[Start of The records]

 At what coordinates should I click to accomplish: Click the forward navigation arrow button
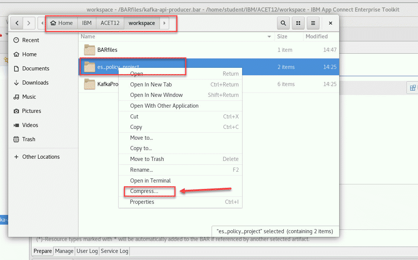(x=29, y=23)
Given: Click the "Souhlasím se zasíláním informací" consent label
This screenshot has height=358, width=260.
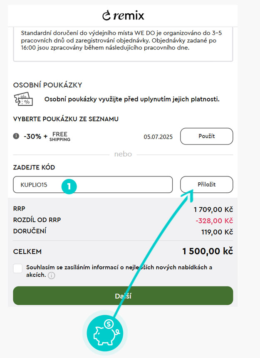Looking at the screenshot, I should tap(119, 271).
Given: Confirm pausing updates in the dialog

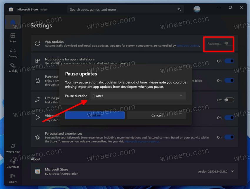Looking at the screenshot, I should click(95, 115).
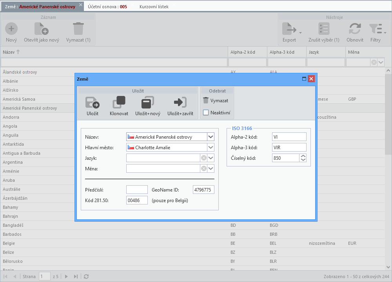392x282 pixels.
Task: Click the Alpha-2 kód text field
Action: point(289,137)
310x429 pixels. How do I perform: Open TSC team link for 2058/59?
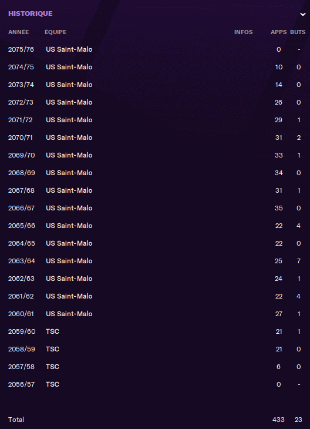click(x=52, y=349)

[End of The records]

■ Stated problem
Return every line of the source records above without any change, and leave the pictures out.

■ Result of this exercise
 At what coordinates should I click to accomplish: Click the forward navigation arrow button
(x=29, y=23)
Given: Click the "Souhlasím se zasíláním informací" consent label
This screenshot has height=358, width=260.
Looking at the screenshot, I should tap(119, 271).
Given: Confirm pausing updates in the dialog

Looking at the screenshot, I should click(95, 115).
392x282 pixels.
Task: Click the Alpha-2 kód text field
Action: point(289,137)
310x429 pixels. How do I perform: Open TSC team link for 2058/59?
click(x=52, y=349)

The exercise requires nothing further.